SELECTED EXTRACT
------------------------
Friday, January 13, 2012

Cats Cradle Suspicions Comfirmed

                                            READ PREVIOUS BLOG BEFORE READING THIS

To start this off, I knew it. Ice-nine has made its appearance, and none too shabby either. In Cats Cradle, by Kurt Vonnegut, Ice-nine has successfully killed two human beings, on pages 235-239. "Papa" was the president/dictator of san Lorenzo, a poor, sad, third world country, and he was dying. He was about to die of cancer, when he decided to commit suicide. He committed suicide by putting a chip of ice-nine in his mouth. This froze all the moisture in his body, causing almost everything in his body crystalize with ice-nine. Then, the doctor who was treating him went to wash off his hands, which had ice-nine crystals on them. The doctor was bewildered when the water he was washing his hands with froze and he touched it with the tip of his tounge. He died the same way "Papa" did.

The main character witnesses the doctor die, and you hear hints of what the three children did with their crystals. the book is nearly over, and on ice-nine matters, nothing else has happened besides 3 countries having control of it. San Lorenzo, USA, and soviet russia.

Thursday, January 5, 2012

Cats Cradle and Ice-nine

Ice-nine. An object that is frequently mentioned in the main character's past with an unrelenting distaste. I believe that this crystal will be very important to the story itself, and the whole world (in the book) quite possibly. Ice-nine is a crystal developed by a deceased father of the secondary characters and to the first nuclear bomb. It freezes any liquid it touches and turns the liquid into more ice-nine. The drastic feature of this crystal is that it never stops, and if unleashed onto a body of water that in someway connects to the ocean, all rivers, the entire sea, and even "rain that drops to the ground" would become ice-nine. It has the capability to become the most malicious weapon of mass destruction. The father, before he died, split up the ice-nine between his three children. The same children whose path intertwines with the mainn charactor's so much, that it leads me to have a faint suspicion that he himself might come to be in possession of some of this dreadful mineral.
------------------------
PROBLEMS AND TASKS
- A) From the Cat's Cradle blog entries, print everything from "The main character" down to "and soviet russia.".
- B) Answer these from the Cat's Cradle blog entries, one line each:
(i) How did "Papa" commit suicide?
(ii) Which three countries have control of ice-nine?
(iii) Among whom did the father split up the ice-nine before he died?
- C) Carry on writing the Cat's Cradle blog entries, starting after their final sentence.

ENTRIES SUPPLIED
------------------------
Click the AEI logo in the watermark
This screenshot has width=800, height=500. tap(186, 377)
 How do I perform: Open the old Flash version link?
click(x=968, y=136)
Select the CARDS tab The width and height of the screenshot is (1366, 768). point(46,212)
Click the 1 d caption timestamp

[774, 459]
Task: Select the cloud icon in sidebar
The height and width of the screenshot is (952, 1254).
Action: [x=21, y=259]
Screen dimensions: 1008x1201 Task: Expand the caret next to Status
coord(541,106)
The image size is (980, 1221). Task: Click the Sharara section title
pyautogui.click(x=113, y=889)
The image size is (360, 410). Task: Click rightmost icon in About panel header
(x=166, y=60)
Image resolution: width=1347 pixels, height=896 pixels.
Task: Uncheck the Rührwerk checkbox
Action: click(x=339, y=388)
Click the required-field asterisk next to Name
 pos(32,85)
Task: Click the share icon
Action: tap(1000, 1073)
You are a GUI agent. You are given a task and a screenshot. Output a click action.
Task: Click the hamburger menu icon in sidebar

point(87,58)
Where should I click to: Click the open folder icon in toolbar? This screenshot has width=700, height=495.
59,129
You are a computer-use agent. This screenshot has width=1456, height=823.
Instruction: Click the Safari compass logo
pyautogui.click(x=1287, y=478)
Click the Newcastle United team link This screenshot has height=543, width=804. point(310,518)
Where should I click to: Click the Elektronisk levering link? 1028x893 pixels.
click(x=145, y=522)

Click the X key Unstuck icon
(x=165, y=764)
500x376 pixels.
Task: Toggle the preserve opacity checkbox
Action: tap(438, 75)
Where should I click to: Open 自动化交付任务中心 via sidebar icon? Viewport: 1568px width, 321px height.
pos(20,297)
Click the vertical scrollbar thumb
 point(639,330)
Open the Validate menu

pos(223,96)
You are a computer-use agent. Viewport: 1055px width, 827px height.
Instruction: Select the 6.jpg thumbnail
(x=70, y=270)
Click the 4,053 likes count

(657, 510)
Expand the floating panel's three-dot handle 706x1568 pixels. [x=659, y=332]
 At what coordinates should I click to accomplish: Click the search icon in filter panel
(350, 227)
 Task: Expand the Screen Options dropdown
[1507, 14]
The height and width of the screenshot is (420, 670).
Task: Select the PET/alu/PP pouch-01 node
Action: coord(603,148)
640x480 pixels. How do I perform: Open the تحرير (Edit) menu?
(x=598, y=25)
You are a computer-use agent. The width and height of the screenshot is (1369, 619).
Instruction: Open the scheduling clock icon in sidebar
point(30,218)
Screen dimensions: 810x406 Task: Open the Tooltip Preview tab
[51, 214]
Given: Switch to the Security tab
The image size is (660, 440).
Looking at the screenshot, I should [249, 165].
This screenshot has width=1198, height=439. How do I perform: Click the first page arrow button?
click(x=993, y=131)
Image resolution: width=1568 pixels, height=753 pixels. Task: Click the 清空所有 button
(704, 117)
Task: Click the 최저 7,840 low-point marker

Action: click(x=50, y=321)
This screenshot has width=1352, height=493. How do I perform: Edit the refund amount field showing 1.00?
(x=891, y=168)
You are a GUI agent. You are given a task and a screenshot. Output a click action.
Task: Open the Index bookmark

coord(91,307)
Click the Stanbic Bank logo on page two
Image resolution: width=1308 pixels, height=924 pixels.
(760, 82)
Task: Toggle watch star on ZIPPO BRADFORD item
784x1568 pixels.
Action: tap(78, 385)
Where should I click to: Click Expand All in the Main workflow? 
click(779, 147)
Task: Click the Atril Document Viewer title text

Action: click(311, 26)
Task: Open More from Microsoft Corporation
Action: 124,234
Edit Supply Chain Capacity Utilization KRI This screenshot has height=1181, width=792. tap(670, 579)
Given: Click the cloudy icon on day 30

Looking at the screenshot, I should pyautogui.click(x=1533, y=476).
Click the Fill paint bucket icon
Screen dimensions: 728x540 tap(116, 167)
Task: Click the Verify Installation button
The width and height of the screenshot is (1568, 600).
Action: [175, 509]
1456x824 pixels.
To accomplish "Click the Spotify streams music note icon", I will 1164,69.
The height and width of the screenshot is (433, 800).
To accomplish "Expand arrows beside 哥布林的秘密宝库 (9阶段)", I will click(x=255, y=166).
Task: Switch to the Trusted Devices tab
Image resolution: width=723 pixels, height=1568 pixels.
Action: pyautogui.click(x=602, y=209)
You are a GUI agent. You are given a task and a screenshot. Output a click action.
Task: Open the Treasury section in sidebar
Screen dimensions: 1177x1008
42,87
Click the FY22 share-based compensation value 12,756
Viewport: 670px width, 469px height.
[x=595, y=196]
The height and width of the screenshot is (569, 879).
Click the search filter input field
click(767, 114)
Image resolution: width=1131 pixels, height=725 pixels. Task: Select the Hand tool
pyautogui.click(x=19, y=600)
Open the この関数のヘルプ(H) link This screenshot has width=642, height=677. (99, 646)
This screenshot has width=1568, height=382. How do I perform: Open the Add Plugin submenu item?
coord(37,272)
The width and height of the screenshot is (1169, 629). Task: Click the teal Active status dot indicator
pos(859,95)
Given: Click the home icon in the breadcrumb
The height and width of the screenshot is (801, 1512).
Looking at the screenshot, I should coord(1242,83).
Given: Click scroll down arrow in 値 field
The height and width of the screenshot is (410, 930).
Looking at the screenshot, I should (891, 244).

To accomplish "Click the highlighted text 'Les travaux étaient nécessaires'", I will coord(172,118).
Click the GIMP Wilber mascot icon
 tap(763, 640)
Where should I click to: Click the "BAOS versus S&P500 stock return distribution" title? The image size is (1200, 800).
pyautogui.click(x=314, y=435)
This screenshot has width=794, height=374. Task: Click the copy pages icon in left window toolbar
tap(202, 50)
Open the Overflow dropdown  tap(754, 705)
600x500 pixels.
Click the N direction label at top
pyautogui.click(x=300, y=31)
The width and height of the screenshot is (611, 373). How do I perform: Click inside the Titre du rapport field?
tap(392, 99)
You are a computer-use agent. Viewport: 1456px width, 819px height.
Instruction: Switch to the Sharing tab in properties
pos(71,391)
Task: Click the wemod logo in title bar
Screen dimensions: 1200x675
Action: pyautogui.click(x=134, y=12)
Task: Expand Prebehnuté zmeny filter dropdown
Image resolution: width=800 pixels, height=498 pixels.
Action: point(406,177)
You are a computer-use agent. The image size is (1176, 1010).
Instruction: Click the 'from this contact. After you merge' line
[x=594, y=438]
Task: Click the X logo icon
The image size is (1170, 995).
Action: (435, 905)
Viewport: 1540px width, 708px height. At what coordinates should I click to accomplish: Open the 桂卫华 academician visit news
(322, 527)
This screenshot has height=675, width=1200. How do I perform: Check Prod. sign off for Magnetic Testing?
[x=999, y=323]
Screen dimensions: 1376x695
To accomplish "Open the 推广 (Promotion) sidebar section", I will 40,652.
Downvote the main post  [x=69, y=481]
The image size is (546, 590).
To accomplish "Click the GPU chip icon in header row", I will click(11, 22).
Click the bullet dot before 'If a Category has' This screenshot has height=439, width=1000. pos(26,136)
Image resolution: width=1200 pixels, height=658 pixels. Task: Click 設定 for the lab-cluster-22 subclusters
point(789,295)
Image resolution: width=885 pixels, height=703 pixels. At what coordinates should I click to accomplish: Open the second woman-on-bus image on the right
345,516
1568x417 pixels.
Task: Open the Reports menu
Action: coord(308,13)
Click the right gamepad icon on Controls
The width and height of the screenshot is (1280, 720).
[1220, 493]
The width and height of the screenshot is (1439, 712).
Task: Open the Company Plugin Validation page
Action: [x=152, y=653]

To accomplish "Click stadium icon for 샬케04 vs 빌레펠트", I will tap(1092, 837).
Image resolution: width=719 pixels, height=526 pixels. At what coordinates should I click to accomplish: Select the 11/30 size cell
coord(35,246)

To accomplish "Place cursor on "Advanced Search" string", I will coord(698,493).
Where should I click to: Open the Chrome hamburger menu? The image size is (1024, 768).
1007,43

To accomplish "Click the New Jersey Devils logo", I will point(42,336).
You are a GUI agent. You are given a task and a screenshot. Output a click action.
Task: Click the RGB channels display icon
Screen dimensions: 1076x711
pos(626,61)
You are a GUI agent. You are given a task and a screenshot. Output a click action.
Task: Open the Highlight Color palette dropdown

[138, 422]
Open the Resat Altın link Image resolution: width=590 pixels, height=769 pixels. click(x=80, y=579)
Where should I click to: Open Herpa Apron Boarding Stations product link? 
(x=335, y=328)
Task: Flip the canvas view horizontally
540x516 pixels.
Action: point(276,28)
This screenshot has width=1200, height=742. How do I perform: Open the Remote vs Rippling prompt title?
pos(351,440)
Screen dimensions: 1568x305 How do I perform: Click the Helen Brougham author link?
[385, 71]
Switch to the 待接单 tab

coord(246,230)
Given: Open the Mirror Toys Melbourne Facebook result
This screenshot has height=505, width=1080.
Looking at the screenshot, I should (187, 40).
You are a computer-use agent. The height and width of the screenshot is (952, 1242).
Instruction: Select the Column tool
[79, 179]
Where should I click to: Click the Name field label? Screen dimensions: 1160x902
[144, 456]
------------------------
ANSWER LIST
- A)
The main character witnesses the doctor die, and you hear hints of what the three children did with their crystals. the book is nearly over, and on ice-nine matters, nothing else has happened besides 3 countries having control of it. San Lorenzo, USA, and soviet russia.

- B)
(i) He put a chip of ice-nine in his mouth.
(ii) San Lorenzo, the USA, and Soviet Russia.
(iii) His three children.

- C)
The first time ice-nine is mentioned is on pages 42-43, when the main character talks to an associate of "Father" about "Father." The main character is at this time trying to write a documentry on "the human aspect" of creating the nuclear bomb. The associate tell's a story of when a marine general interupted "Father's" lunch break to ask him if there was a way to solidify mud so that the marines could trek across it with more ease and efficiency then wadding through it. This is where "Father" makes up the idea of ice-nine to get the general to go away. After that, "Father" decides to make ice-nine. The associate does not know that "Father" made it. The only people who do know at that current time are his three children who become very important as the story progresses. The main character of the future (the one who is supposedly writing the book, aka the fake author) dedicates two pages talking about how ice-nine is real.

The next time it is mentioned is when the fake author is on a plane to San Lorenzo, and he meets Newton and Angela, the youngest son and eldest daughter of "Father." They talk and chat of thing irreverent to ice-nine, but at the end the author mentions "that the son of a bitch had a piece of ice-nine in his thermos bottle in his luggage, and so did his miserable sister, while under us was God's own amount of water, the Caribbean Sea [pg. 111]." The main charecter does not hate Newton at all. Newton is a friendly 20-something year old midget. He said the words "son of a bitch" most likely in either a playful, or scoldful way (scoldful being because he was so careless with it, the thermos was all that was protecting humanity, and all living things on earth).

The main character would not speak of ice-nine with such anger and passion if it was of no significance. I expect ice-nine to make its grand appearance, threatening all of humanity soon.